The second point that hit me hard was Bennis’ views on knowing yourself. There are four lessons he offers to knowing yourself:

  • You are your own best teacher.
  • Accept responsibility. Blame no one.
  • You can learn anything you want to.
  • True understanding comes from reflecting on your experience.

Even though building relationships is an important factor of leadership, you alone are responsible for your own self-direction, Bennis says. No man is an island, and a good leader knows the difference between self-knowledge and total self-reliance. Trust yourself above all else, but never shut others out. Bennis sums it up well by saying: “Leaders learn from others, but they are not made by others.”

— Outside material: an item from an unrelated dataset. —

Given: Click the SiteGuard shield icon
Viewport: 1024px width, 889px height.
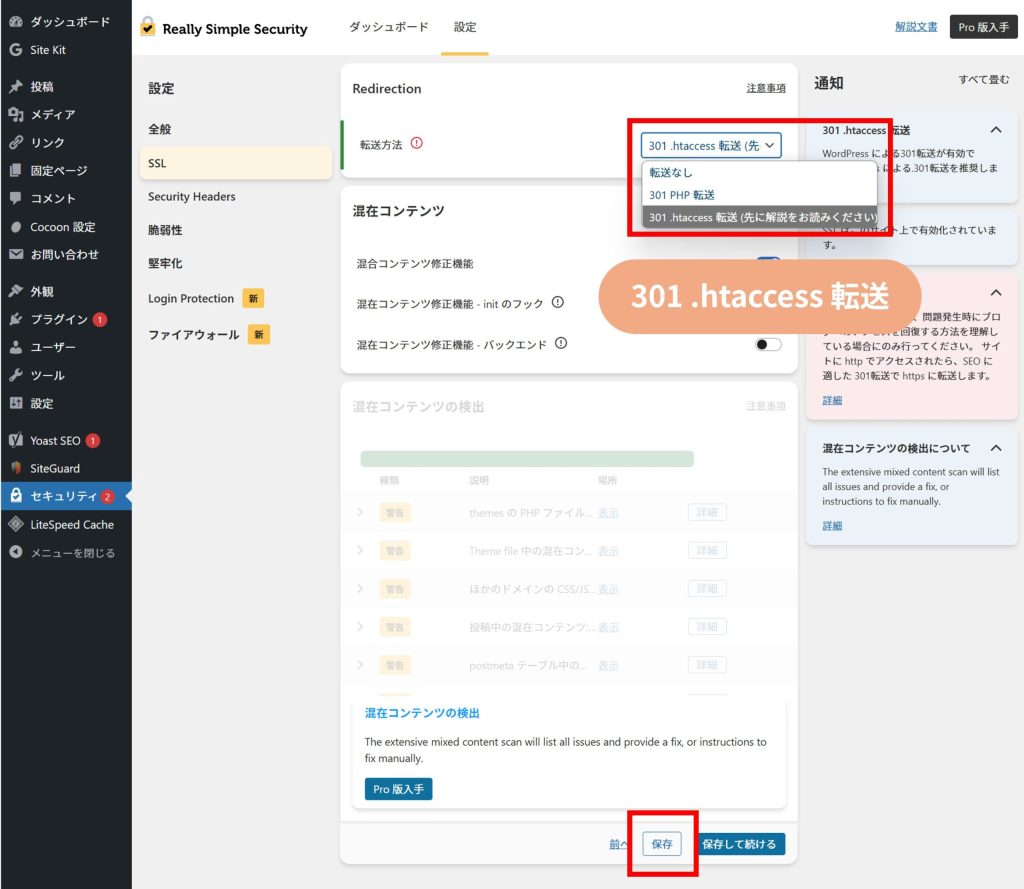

There are two ends of the spectrum: Some people are totally self-reliant and isolate themselves, and others are wholly reliant on others and can’t function on their own. There needs to be a balance, Bennis says. This is another key thing that’s easy for me to understand but hard for me to remember. I tend to be on the self-reliant end of the spectrum — I’m not great at taking others’ advice because I think I’ve got it all figured out. But any decisions I make on my own — especially in a leadership role — will affect others, and I need to be mindful that my place in the world isn’t limited to just me. As a leader, I need to be in tune with the people I’m leading, and I need to learn from them while still maintaining my role as a leader and being responsible for my choices.

Overall, I thought On Becoming a Leader was a great book. For anyone who wants a fairly easy read with a lot of good lessons and memorable quotes, I would highly recommend it.